La nueva película de Robert Rodríguez, «Once Upon a Time in México» no es una obra de arte. Ni siquiera es la mejor dentro de su repetitiva filmografía. Pero la forma en que Rodríguez logró establecerse fuera de los parámetros estéticos comunes en Latinoamérica, podría comenzar una revolución dentro del cine local. Para explicarles porque una película mediocre estadounidense como esta, puede ocupar un sitial de honor en el cine latinoamericano, déjenme hacer algo de preámbulo.
Uno de los problemas más influyentes del arte audiovisual latinoamericano tiene que ver con el concepto de la belleza. Ver una película o una novela mexicana, colombiana venezolana, etc, es penetrar en el mundo de nuestra identidad perdida en tal confusión cultural, que la razón por la que no funcionan a nivel global, es porque tratan demasiado de parecer algo que no son. Si los alemanes quieren ver una película con gente parece alemana, ven una película alemana.

(Datos para localizar palabras y elementos)
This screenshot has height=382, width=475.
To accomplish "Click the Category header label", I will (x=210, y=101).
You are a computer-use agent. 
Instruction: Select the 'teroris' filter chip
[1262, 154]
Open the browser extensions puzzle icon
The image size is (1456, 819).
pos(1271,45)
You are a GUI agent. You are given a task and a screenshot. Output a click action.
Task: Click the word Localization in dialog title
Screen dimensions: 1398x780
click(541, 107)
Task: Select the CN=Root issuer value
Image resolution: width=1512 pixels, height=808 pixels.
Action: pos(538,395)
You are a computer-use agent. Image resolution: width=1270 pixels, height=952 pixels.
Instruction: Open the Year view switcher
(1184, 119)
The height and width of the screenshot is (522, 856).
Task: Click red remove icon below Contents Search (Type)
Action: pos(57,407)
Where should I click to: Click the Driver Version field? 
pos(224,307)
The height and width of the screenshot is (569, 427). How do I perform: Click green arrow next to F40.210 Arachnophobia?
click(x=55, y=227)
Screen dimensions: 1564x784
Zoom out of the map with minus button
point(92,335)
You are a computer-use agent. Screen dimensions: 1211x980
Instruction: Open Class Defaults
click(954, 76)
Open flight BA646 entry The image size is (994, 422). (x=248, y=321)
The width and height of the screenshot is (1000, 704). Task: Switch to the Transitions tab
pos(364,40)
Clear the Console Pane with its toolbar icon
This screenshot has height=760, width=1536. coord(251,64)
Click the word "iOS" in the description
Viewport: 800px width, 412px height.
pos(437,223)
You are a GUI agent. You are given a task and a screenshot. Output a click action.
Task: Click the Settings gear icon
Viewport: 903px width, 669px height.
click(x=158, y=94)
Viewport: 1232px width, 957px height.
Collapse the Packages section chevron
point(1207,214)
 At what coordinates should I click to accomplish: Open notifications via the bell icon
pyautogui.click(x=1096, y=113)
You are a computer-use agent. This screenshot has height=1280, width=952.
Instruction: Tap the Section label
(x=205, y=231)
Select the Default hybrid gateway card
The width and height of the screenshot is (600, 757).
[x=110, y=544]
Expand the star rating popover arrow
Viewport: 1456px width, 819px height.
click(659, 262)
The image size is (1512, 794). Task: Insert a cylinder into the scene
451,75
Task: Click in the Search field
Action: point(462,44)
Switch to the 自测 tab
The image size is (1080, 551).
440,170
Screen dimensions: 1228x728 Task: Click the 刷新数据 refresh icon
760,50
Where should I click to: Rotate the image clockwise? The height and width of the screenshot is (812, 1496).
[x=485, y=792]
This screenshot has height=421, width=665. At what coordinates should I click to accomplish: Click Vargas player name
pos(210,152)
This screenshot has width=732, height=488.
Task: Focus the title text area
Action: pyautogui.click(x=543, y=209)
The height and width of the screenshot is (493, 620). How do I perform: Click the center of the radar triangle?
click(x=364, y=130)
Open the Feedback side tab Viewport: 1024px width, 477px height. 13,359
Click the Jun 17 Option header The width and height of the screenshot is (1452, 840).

ENUNCIADO DEL EJERCICIO — Reproduce sin cambios el fragmento del texto sobre la película de Robert Rodríguez que va desde «La nueva película» hasta «algo de preámbulo.», ambos incluidos.

SOLUCIÓN —
La nueva película de Robert Rodríguez, «Once Upon a Time in México» no es una obra de arte. Ni siquiera es la mejor dentro de su repetitiva filmografía. Pero la forma en que Rodríguez logró establecerse fuera de los parámetros estéticos comunes en Latinoamérica, podría comenzar una revolución dentro del cine local. Para explicarles porque una película mediocre estadounidense como esta, puede ocupar un sitial de honor en el cine latinoamericano, déjenme hacer algo de preámbulo.